(Document segment)

SEAN BEAN FILLS UP THE BIG EMPTY
by Alex Simon
 
Sean Bean first gained attention in Mike Figgis' sleeper hit Stormy
Monday (1988), playing a young lad from Newcastle who finds himself
caught in the middle of a battle between local businessmen and tough
hoods backing up a shady American businessman bent on buying up and
transforming the town. Since then, Bean has proven himself to be one of
the cinema's most versatile actors, playing leading men, villains and
character roles with equal aplomb.
 
Sean Bean recently gained international recognition in New Line's Lord
of the Rings: the Fellowship of the Ring (2001), and has been working
non-stop even since. Bean's character also appeared in the second
Oscar-nominated installment, Lord of the Rings: the Two Towers (2002).

(End Document segment)
(Data block)

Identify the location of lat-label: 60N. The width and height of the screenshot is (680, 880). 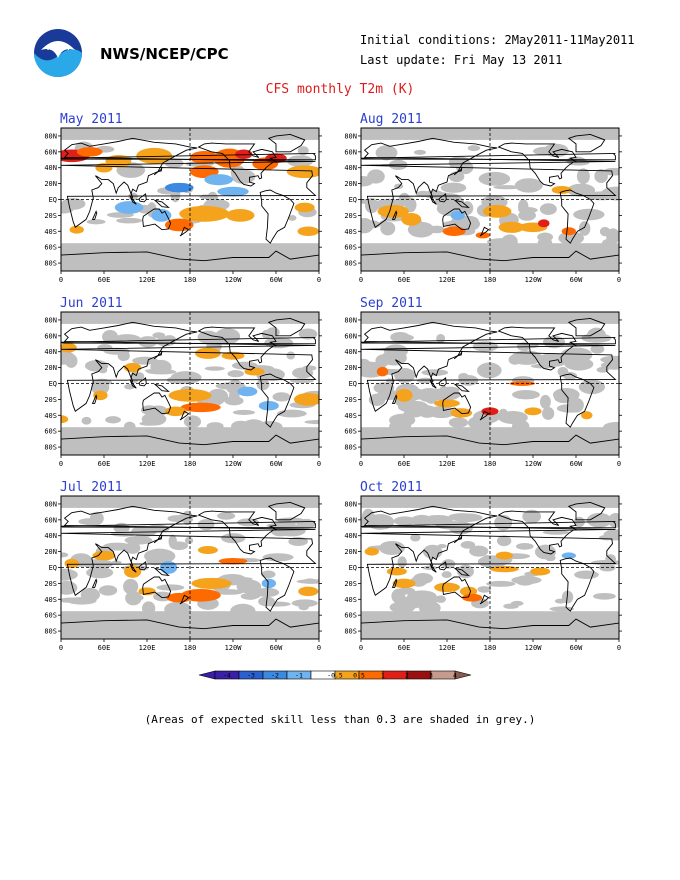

(End Data block)

Your goal:
State whether each of the following statements agrees with the article on Sean Bean, answering yes or no and quoting the exact words of the article that decide it.
1. Sean Bean first gained attention in Stormy Monday.
2. In Stormy Monday, Sean Bean played a shady American businessman.
3. Sean Bean's character appeared in Lord of the Rings: the Two Towers.
The data is not required for this work.

Answer below:
1. Yes: "Sean Bean first gained attention in Mike Figgis' sleeper hit Stormy Monday (1988)"
2. No: "playing a young lad from Newcastle"
3. Yes: "Bean's character also appeared in the second Oscar-nominated installment, Lord of the Rings: the Two Towers (2002)."